(Stored records)
────────────────────────────────────────

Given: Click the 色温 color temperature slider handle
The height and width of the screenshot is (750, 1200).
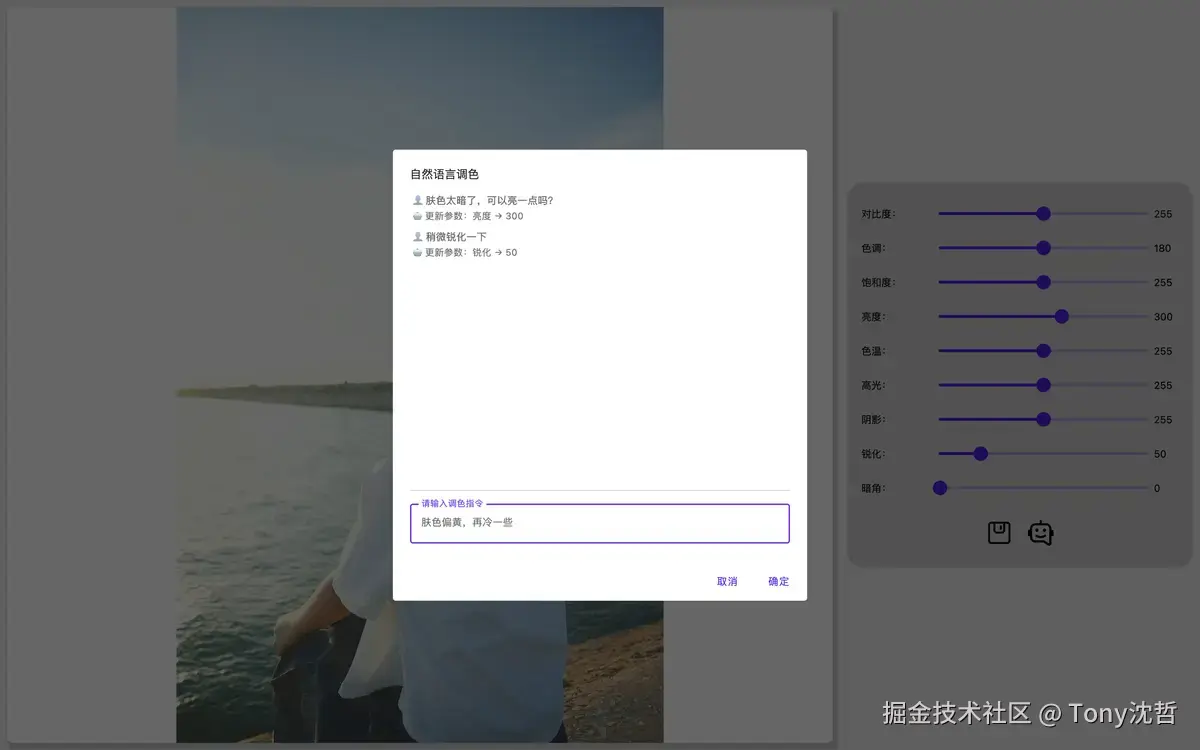Looking at the screenshot, I should click(1044, 351).
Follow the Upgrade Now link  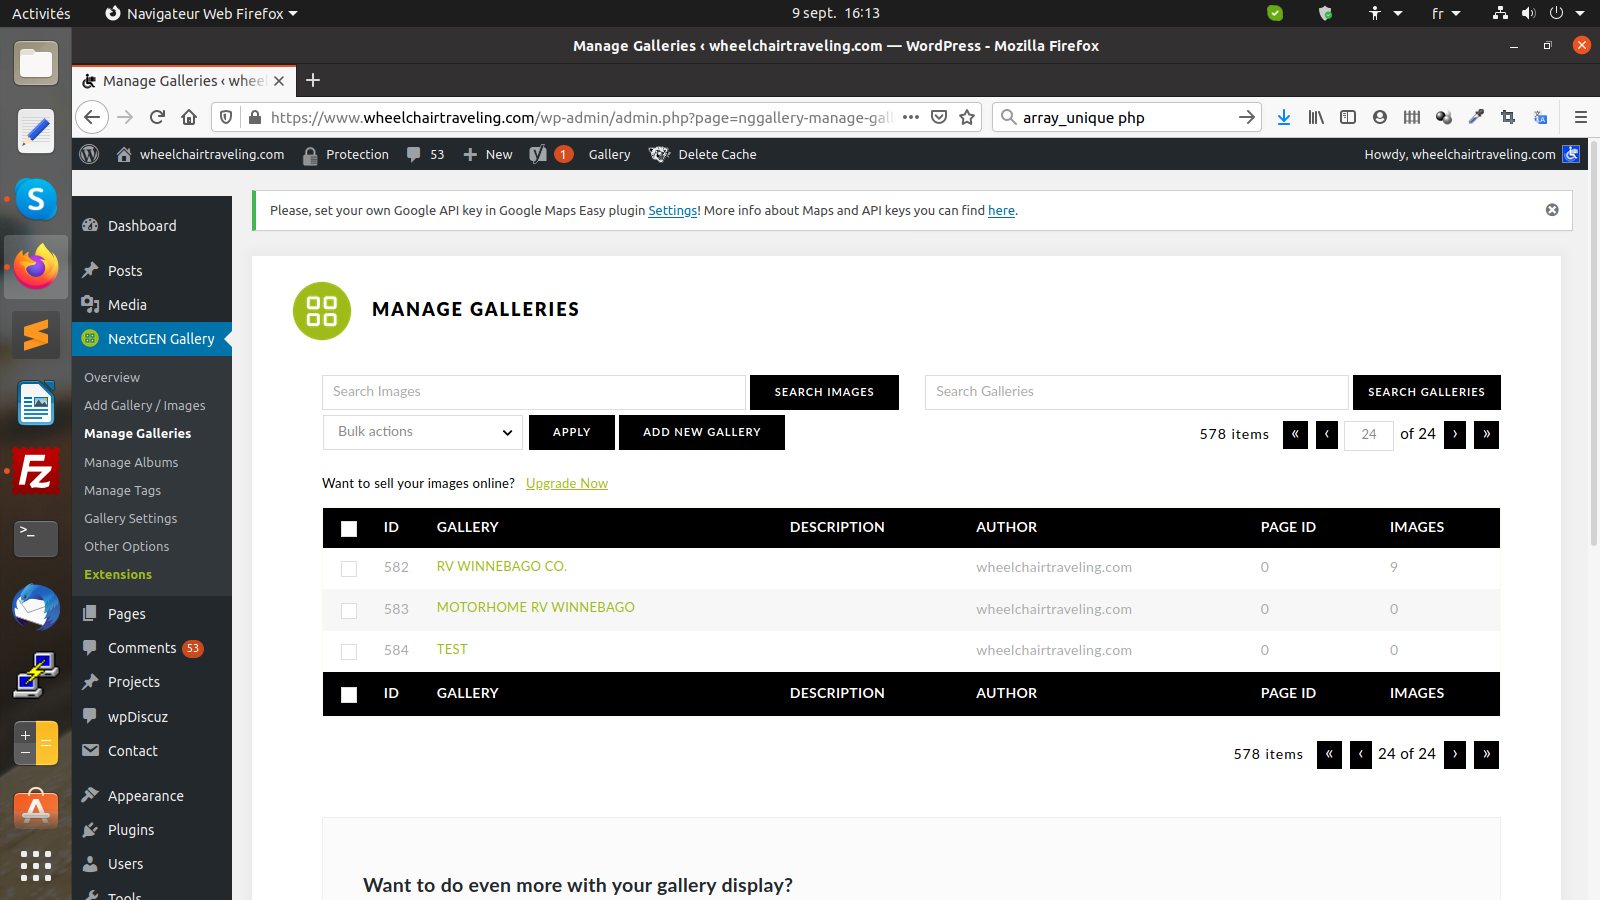click(566, 483)
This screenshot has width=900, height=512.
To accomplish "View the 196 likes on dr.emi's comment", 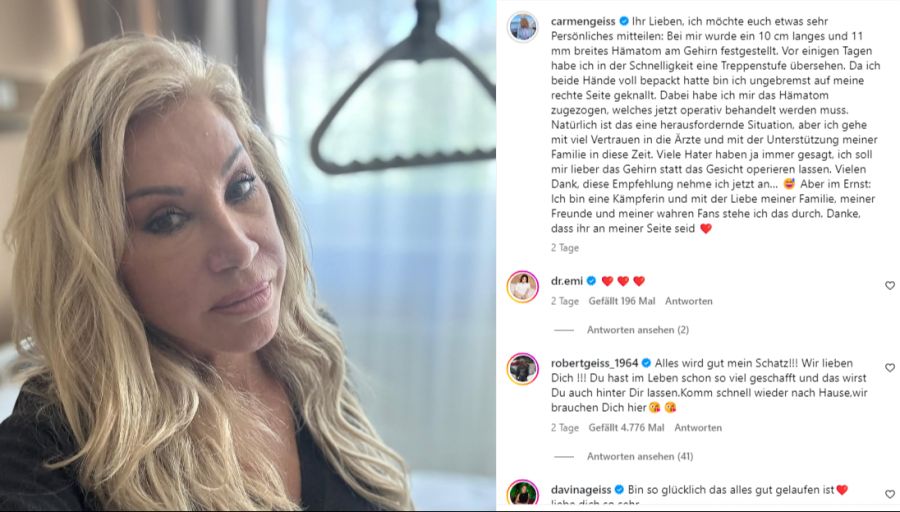I will pos(622,301).
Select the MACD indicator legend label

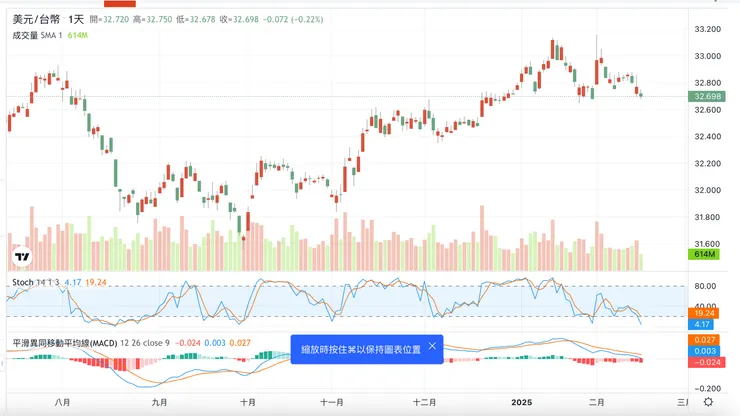65,343
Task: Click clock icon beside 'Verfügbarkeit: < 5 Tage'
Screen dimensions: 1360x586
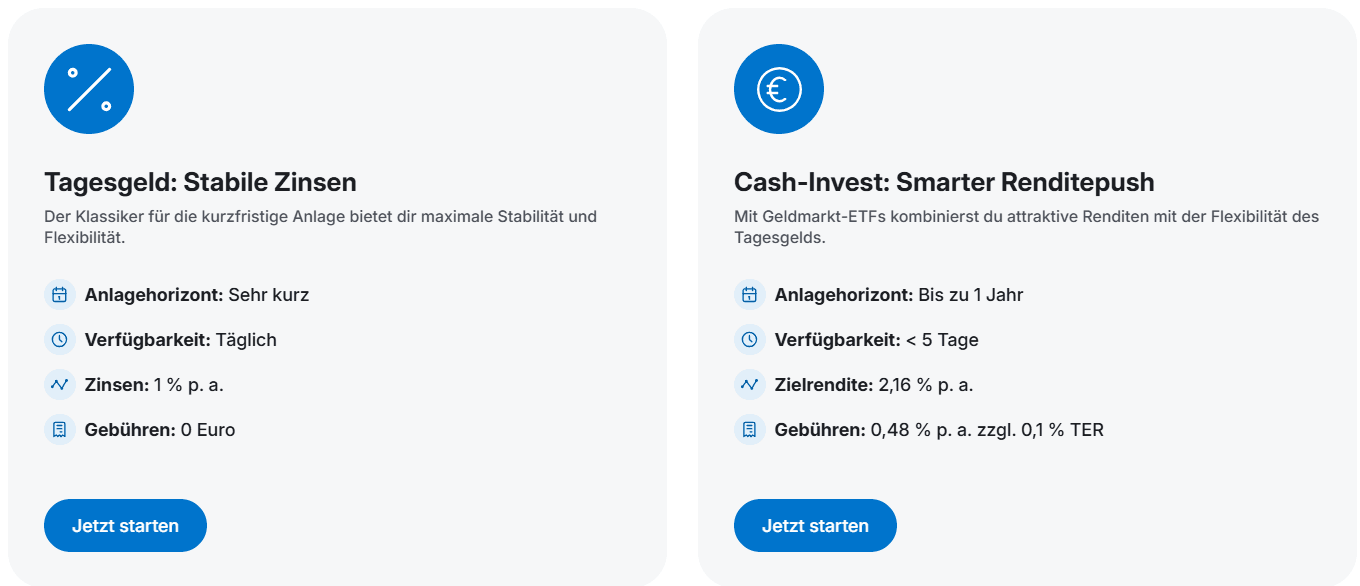Action: click(750, 340)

────────────────────────────────────────

What to do: A word-for-word copy of the lines from the one containing "Select the MACD indicator legend label" through the last line of the records is what is wanted, without pictures and without any other line.

Task output:
Select the MACD indicator legend label

65,343
Task: Click clock icon beside 'Verfügbarkeit: < 5 Tage'
Screen dimensions: 1360x586
Action: click(750, 340)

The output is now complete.